Culture-Tied Gender Norms in STEM Education

Girlhood is a relatively recent term-word in the English language, coming into common use only in the 1700’s. Author Reid-Walsh notes that our first record of it’s use was in as a descriptor for the period in a young woman’s life of “virtuous adolescence”. Especially through a modern lens, it is easy to recognize how this both expects and dictates some set of standards for this group of people.

In the texts we have read thus far in the semester, there is a common trend that is evident both in texts by and about white perspectives on being young and female historically and Native American perspectives on the expectations white society had for them. In Zitkaka Sa’s accounts of her time in Quaker schools, she details how the responsibilities of the household, humbleness and meekness, and an acceptance of this role in society.

A recent article I came across describes that recent research into teaching methods for young children of STEM subjects discovered that in teaching young girls, using phrases like “let’s do science” rather than “being scientists” encouraged more girls to engage with and succeed with STEM subjects at this early level. Researchers noted that the difference between these very similar phrases is that “being scientists” inserts a reference to an identity, of science figures that the children may be aware of. In all young children, this image is likely in our current time of male, white, old figures who are not the role models that in all other aspects of their lives, young girls will be being taught to being examples of who they should and can be. The author of this study Marjorie Rhodes explains that, “The roots of gender disparities in science achievement take hold in early childhood, … (and) This research identifies an element of children’s environments that could be targeted to reduce early gender differences in science behavior among young children.”

Cultural representations and judgments on identity are extremely influential in children’s development of self-image, self-esteem, and social standing in their societies. Children, today as they always have been, are influenced by how they see society talk, critique, and include or exclude people they see as themselves.

4 thoughts on “Culture-Tied Gender Norms in STEM Education”

  1. Thanks for sharing this article, Natalie, and your thoughts! I think this is very interesting to think about when we consider recent efforts to increase female involvement in the STEM field and in STEM fields of study at an early age up through college. Your post made me wonder and think about how can the image your were talking about as the default of who a scientist “is” change, and how long does this take/what does it take? I wonder how increasing the number of women who are STEM majors and further gaining representation, voices, and respect within the STEM community will change this concept of who a scientist is versus is not. Thanks for your ideas!

  2. What an interesting study! Learning about the findings of the study, it makes sense. When I envision what a scientist looks like, I too, picture an older white male and I am intimidated to go into that field. The change in language is much more encouraging and empowering. It goes to show how important language can be in perpetuating a stereotype and the effect teaching has on young children. Young girls who are spoken to in a specific way may be more or less interested in going into the STEM fields depending on how the subject is approached. I like how you tied this to the influence that culture has on children’s development and talked about Zitkaka Sa’s personal story.

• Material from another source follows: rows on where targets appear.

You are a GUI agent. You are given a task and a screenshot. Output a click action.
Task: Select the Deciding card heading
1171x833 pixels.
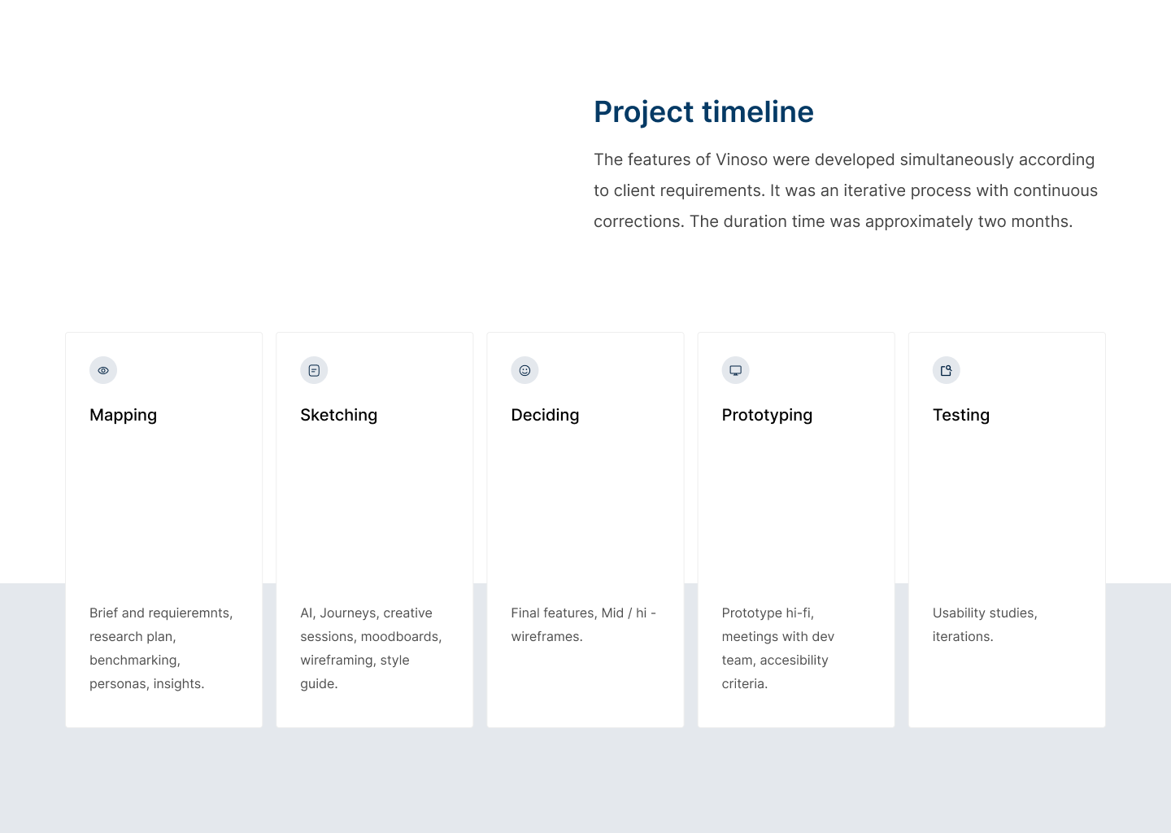545,415
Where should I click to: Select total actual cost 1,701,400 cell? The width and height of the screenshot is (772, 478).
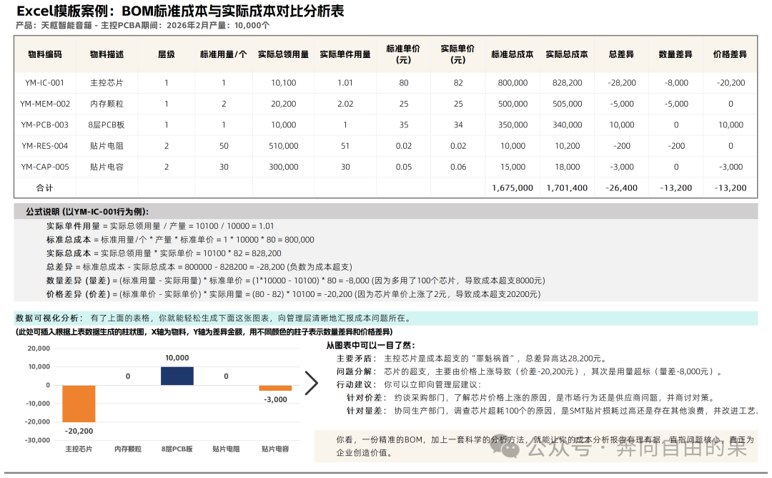click(567, 187)
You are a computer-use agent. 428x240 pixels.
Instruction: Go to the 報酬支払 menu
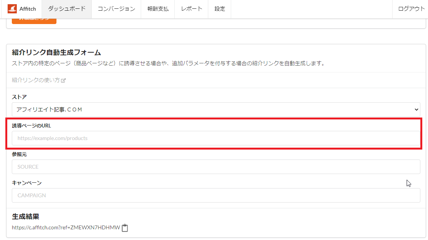tap(158, 9)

It makes me realize important our actions are on the development of young girls and how they will identify themselves in such a malleable time period.

  3. From my experience at schools, most of the girls are matured earlier than boys both biologically and mentally, and girls are usually more diligent at school work. Sometimes it is frustrated to see how females being withhold in fields because of outside circumstances, wasting the talents against their wishes. With how progressive it is today, and how studies like this pay more attention in the issue, it is only fair to see more female scientists thrive in the fields if they choose to.

  4. I have always wondered where the idea from children that only men can be scientists still came from in the modern society where we have more female scientists. I find it very interesting that it simply comes from phrases used in children education. I am wondering though, why teachers should even have to use the different gendered phrases of “lets do science” to get girls interested in science. Is it something taught to children before school and education? Is it parent taught or from seeing social aspects of who works in science? From a young girl, I have always been interested in learning and working in science but I believe I got this thought from my mom and how she raised me, not necessarily in school, at least at a young age.